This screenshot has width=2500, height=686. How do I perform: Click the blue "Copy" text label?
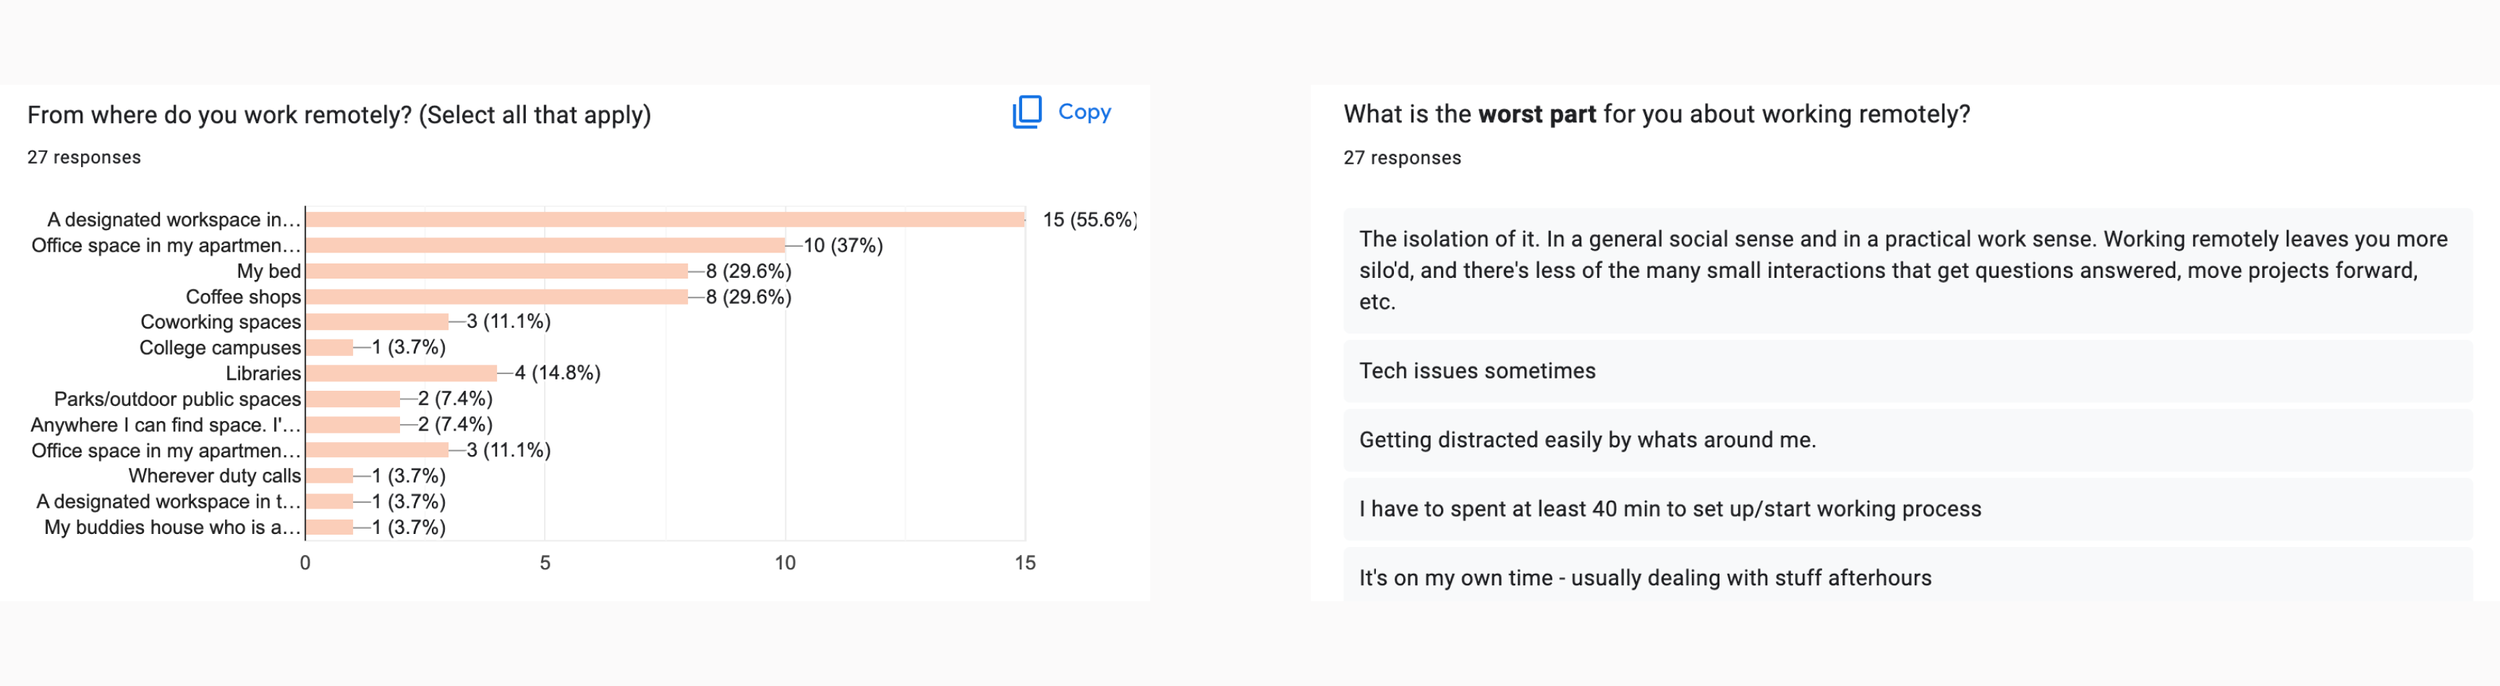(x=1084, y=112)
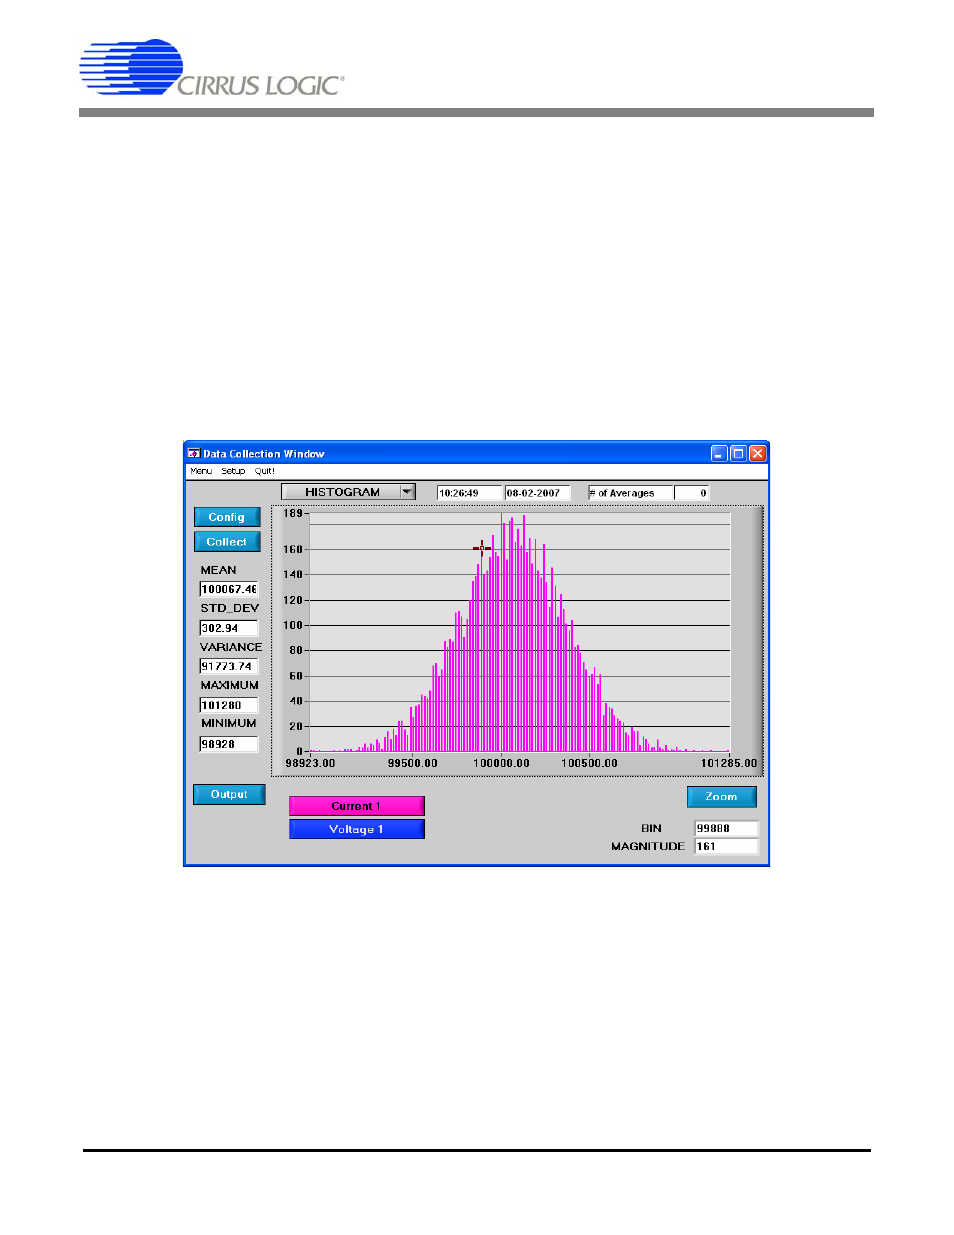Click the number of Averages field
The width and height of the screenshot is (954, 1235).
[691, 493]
____
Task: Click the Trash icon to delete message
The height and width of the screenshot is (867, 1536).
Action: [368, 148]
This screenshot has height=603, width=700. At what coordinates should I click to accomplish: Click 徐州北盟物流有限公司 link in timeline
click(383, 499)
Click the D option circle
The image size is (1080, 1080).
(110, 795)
____
Job
Which lines in the rows above contain the word "This"? Gather each of those lines and copy it out in full.

Solved exercise
This screenshot has width=2500, height=686. How do I perform: Click the blue "Copy" text label?
This screenshot has height=603, width=700. At what coordinates should I click to accomplish: Click 徐州北盟物流有限公司 link in timeline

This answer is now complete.